• Excerpt to read:
★ ★ ★ ★

The bloodletting continues, without treating the patient nor attracting young people. The CAP 2014-2020 proposal doesn’t address the issue. To ensure that farming jobs are attractive, you need fair farming prices, income prospects and the recognition of small-scale farming work.
How much longer will the neoliberal CAP carry on killing sustainable family farming and depleting the countryside? The last census published by Eurostat is alarming: the EU has lost 3 million farms in just eight years.
The drop is particularly large in certain Central European and Baltic states, such as Estonia (47%). The concentration of farms has been encouraged by per ha or historical CAP payments, without ceiling, by farming prices often situated below production costs, by industrial norms non-adapted to small-scale farming, and by the cumbersomeness of administrative obligations. This concentration has excluded many famers, both men and women, from the profession and market, and has closed vistas for numerous young people hoping to set up shop.
Today, many rural and urban young people want to become farmers, i.e., food producers who will help feed the population, rather than producers of raw materials to feed the industry and large-scale distribution. However, a large number of them are excluded from programmes that are meant to help people set themselves up, because their projects do not fit into official plans drawn up in the 20th c. And yet, the process of industrialisation/concentration is a thing of the past: the days when you produced increasingly more with increasingly fewer farmers are gone, as they do not address the environmental, social and territorial challenges of today’s Europe.

★ ★ ★ ★

• Apply what you read:
1. According to the passage on farm losses under the CAP, what encouraged the concentration of farms? List each factor it names.
2. Write out the passage on farm losses under the CAP from "The bloodletting continues, without" up to and including "small-scale farming work.", word for word.
The lines after this passage play no part in the work here.

★ ★ ★ ★

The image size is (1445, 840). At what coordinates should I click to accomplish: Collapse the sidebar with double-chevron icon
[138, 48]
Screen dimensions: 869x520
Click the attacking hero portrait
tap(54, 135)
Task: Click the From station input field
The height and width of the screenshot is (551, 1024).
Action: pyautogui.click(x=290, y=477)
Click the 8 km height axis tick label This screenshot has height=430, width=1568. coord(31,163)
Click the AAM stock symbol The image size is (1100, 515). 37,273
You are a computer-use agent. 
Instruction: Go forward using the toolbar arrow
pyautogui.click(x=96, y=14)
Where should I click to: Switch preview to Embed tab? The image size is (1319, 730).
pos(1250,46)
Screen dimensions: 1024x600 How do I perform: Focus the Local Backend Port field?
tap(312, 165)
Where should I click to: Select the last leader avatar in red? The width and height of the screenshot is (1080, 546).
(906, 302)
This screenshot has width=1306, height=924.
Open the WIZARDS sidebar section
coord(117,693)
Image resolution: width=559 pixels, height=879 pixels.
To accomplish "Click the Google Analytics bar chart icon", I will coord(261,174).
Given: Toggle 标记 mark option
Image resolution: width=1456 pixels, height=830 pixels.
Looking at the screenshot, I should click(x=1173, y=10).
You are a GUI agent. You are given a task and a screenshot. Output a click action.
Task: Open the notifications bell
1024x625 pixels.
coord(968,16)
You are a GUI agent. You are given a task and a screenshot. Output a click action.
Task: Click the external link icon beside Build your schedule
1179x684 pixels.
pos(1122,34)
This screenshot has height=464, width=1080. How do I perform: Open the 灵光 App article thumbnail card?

★ ★ ★ ★

• List of answers:
1.
- Per ha or historical CAP payments, without ceiling
- Farming prices often situated below production costs
- Industrial norms non-adapted to small-scale farming
- The cumbersomeness of administrative obligations

2.
The bloodletting continues, without treating the patient nor attracting young people. The CAP 2014-2020 proposal doesn’t address the issue. To ensure that farming jobs are attractive, you need fair farming prices, income prospects and the recognition of small-scale farming work.